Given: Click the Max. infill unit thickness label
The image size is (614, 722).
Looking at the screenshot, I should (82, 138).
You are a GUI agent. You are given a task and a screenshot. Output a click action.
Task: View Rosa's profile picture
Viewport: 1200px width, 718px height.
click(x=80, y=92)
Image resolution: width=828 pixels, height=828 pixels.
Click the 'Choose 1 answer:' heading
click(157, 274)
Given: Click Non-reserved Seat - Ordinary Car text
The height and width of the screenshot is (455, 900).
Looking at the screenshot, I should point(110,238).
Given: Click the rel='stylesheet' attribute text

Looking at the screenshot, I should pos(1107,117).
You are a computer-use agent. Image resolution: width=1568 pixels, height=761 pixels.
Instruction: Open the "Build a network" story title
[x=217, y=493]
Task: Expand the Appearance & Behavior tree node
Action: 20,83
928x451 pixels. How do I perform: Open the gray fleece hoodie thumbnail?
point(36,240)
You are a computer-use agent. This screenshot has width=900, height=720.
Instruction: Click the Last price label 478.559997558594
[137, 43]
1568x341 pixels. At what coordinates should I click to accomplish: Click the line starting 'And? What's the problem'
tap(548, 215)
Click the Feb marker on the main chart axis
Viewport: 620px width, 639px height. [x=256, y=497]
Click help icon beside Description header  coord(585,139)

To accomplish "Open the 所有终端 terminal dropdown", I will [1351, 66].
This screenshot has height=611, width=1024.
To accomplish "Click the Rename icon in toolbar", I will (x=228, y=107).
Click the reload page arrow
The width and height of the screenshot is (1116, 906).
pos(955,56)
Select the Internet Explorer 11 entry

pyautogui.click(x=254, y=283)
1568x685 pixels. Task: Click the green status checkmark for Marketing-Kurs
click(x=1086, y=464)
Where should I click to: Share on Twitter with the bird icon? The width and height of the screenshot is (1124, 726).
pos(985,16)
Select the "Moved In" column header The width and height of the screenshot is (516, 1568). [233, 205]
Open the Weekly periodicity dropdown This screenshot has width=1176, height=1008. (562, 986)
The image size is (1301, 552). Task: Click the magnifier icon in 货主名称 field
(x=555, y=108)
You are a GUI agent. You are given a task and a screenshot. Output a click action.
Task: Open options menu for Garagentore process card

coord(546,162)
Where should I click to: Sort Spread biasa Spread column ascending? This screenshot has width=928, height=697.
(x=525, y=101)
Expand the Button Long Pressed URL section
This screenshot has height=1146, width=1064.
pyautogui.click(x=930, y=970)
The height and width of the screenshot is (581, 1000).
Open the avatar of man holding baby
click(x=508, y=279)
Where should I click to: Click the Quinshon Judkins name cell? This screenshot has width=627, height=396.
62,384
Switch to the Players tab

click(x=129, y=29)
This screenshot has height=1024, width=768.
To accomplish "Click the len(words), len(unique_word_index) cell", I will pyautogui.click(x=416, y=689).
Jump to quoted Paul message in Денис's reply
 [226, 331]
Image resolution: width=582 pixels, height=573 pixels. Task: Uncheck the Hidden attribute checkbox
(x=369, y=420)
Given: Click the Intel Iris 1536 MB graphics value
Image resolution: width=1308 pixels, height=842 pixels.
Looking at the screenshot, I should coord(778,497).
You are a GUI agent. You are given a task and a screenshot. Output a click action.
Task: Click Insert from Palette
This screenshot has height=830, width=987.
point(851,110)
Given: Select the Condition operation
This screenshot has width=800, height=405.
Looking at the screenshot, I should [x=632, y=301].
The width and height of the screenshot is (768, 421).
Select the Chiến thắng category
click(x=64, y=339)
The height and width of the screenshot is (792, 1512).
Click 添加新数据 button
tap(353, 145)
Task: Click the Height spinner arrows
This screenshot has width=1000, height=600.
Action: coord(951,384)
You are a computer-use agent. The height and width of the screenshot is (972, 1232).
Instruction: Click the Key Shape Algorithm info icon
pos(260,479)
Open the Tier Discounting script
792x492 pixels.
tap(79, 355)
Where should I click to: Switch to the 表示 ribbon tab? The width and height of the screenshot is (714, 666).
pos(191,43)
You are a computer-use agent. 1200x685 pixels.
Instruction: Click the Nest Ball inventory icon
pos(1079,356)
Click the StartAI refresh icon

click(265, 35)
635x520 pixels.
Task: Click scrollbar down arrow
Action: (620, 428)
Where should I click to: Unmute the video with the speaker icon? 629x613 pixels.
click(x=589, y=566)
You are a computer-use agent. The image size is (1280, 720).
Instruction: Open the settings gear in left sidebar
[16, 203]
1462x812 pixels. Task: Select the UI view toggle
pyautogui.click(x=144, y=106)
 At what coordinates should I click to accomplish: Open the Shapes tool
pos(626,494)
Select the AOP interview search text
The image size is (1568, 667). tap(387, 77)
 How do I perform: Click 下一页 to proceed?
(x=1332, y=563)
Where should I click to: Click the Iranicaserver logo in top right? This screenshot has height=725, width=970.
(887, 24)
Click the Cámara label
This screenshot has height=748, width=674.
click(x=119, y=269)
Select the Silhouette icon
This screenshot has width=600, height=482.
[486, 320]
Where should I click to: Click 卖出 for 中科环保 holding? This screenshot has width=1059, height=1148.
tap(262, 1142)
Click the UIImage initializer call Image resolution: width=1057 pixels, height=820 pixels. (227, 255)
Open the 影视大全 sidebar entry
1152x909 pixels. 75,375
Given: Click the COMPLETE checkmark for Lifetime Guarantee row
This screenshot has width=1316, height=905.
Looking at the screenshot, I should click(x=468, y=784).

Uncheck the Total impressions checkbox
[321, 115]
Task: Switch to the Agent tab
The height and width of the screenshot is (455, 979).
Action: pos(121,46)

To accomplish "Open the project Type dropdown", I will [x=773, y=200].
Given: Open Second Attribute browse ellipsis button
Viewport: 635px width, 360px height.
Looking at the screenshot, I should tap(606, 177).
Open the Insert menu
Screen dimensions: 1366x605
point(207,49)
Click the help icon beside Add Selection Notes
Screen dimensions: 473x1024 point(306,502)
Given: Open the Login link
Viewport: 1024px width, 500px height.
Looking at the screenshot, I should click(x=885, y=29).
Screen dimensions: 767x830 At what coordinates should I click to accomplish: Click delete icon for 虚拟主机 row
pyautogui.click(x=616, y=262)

### TASK DESCRIPTION
Make an exact copy of every entry.

### RESPONSE FOR THIS EXERCISE
Given: Click the Max. infill unit thickness label
The image size is (614, 722).
Looking at the screenshot, I should (82, 138).
You are a GUI agent. You are given a task and a screenshot. Output a click action.
Task: View Rosa's profile picture
Viewport: 1200px width, 718px height.
click(x=80, y=92)
Image resolution: width=828 pixels, height=828 pixels.
Click the 'Choose 1 answer:' heading
click(157, 274)
Given: Click Non-reserved Seat - Ordinary Car text
The height and width of the screenshot is (455, 900).
Looking at the screenshot, I should point(110,238).
Given: Click the rel='stylesheet' attribute text

Looking at the screenshot, I should pos(1107,117).
You are a computer-use agent. Image resolution: width=1568 pixels, height=761 pixels.
Instruction: Open the "Build a network" story title
[x=217, y=493]
Task: Expand the Appearance & Behavior tree node
Action: 20,83
928x451 pixels. How do I perform: Open the gray fleece hoodie thumbnail?
point(36,240)
You are a computer-use agent. This screenshot has width=900, height=720.
Instruction: Click the Last price label 478.559997558594
[137, 43]
1568x341 pixels. At what coordinates should I click to accomplish: Click the line starting 'And? What's the problem'
tap(548, 215)
Click the Feb marker on the main chart axis
Viewport: 620px width, 639px height. [x=256, y=497]
Click help icon beside Description header  coord(585,139)

To accomplish "Open the 所有终端 terminal dropdown", I will [1351, 66].
This screenshot has height=611, width=1024.
To accomplish "Click the Rename icon in toolbar", I will (x=228, y=107).
Click the reload page arrow
The width and height of the screenshot is (1116, 906).
pos(955,56)
Select the Internet Explorer 11 entry

pyautogui.click(x=254, y=283)
1568x685 pixels. Task: Click the green status checkmark for Marketing-Kurs
click(x=1086, y=464)
Where should I click to: Share on Twitter with the bird icon? The width and height of the screenshot is (1124, 726).
pos(985,16)
Select the "Moved In" column header The width and height of the screenshot is (516, 1568). [233, 205]
Open the Weekly periodicity dropdown This screenshot has width=1176, height=1008. (562, 986)
The image size is (1301, 552). Task: Click the magnifier icon in 货主名称 field
(x=555, y=108)
You are a GUI agent. You are given a task and a screenshot. Output a click action.
Task: Open options menu for Garagentore process card

coord(546,162)
Where should I click to: Sort Spread biasa Spread column ascending? This screenshot has width=928, height=697.
(x=525, y=101)
Expand the Button Long Pressed URL section
This screenshot has height=1146, width=1064.
pyautogui.click(x=930, y=970)
The height and width of the screenshot is (581, 1000).
Open the avatar of man holding baby
click(x=508, y=279)
Where should I click to: Click the Quinshon Judkins name cell? This screenshot has width=627, height=396.
62,384
Switch to the Players tab

click(x=129, y=29)
This screenshot has height=1024, width=768.
To accomplish "Click the len(words), len(unique_word_index) cell", I will pyautogui.click(x=416, y=689).
Jump to quoted Paul message in Денис's reply
 [226, 331]
Image resolution: width=582 pixels, height=573 pixels. Task: Uncheck the Hidden attribute checkbox
(x=369, y=420)
Given: Click the Intel Iris 1536 MB graphics value
Image resolution: width=1308 pixels, height=842 pixels.
Looking at the screenshot, I should coord(778,497).
You are a GUI agent. You are given a task and a screenshot. Output a click action.
Task: Click Insert from Palette
This screenshot has height=830, width=987.
point(851,110)
Given: Select the Condition operation
This screenshot has width=800, height=405.
Looking at the screenshot, I should [x=632, y=301].
The width and height of the screenshot is (768, 421).
Select the Chiến thắng category
click(x=64, y=339)
The height and width of the screenshot is (792, 1512).
Click 添加新数据 button
tap(353, 145)
Task: Click the Height spinner arrows
This screenshot has width=1000, height=600.
Action: coord(951,384)
You are a computer-use agent. The height and width of the screenshot is (972, 1232).
Instruction: Click the Key Shape Algorithm info icon
pos(260,479)
Open the Tier Discounting script
792x492 pixels.
tap(79, 355)
Where should I click to: Switch to the 表示 ribbon tab? The width and height of the screenshot is (714, 666).
pos(191,43)
You are a computer-use agent. 1200x685 pixels.
Instruction: Click the Nest Ball inventory icon
pos(1079,356)
Click the StartAI refresh icon

click(265, 35)
635x520 pixels.
Task: Click scrollbar down arrow
Action: (620, 428)
Where should I click to: Unmute the video with the speaker icon? 629x613 pixels.
click(x=589, y=566)
You are a computer-use agent. The image size is (1280, 720).
Instruction: Open the settings gear in left sidebar
[16, 203]
1462x812 pixels. Task: Select the UI view toggle
pyautogui.click(x=144, y=106)
 At what coordinates should I click to accomplish: Open the Shapes tool
pos(626,494)
Select the AOP interview search text
The image size is (1568, 667). tap(387, 77)
 How do I perform: Click 下一页 to proceed?
(x=1332, y=563)
Where should I click to: Click the Iranicaserver logo in top right? This screenshot has height=725, width=970.
(887, 24)
Click the Cámara label
This screenshot has height=748, width=674.
click(x=119, y=269)
Select the Silhouette icon
This screenshot has width=600, height=482.
[486, 320]
Where should I click to: Click 卖出 for 中科环保 holding? This screenshot has width=1059, height=1148.
tap(262, 1142)
Click the UIImage initializer call Image resolution: width=1057 pixels, height=820 pixels. (227, 255)
Open the 影视大全 sidebar entry
1152x909 pixels. 75,375
Given: Click the COMPLETE checkmark for Lifetime Guarantee row
This screenshot has width=1316, height=905.
Looking at the screenshot, I should click(x=468, y=784).

Uncheck the Total impressions checkbox
[321, 115]
Task: Switch to the Agent tab
The height and width of the screenshot is (455, 979).
Action: pos(121,46)

To accomplish "Open the project Type dropdown", I will [x=773, y=200].
Given: Open Second Attribute browse ellipsis button
Viewport: 635px width, 360px height.
Looking at the screenshot, I should tap(606, 177).
Open the Insert menu
Screen dimensions: 1366x605
point(207,49)
Click the help icon beside Add Selection Notes
Screen dimensions: 473x1024 point(306,502)
Given: Open the Login link
Viewport: 1024px width, 500px height.
Looking at the screenshot, I should click(x=885, y=29).
Screen dimensions: 767x830 At what coordinates should I click to accomplish: Click delete icon for 虚拟主机 row
pyautogui.click(x=616, y=262)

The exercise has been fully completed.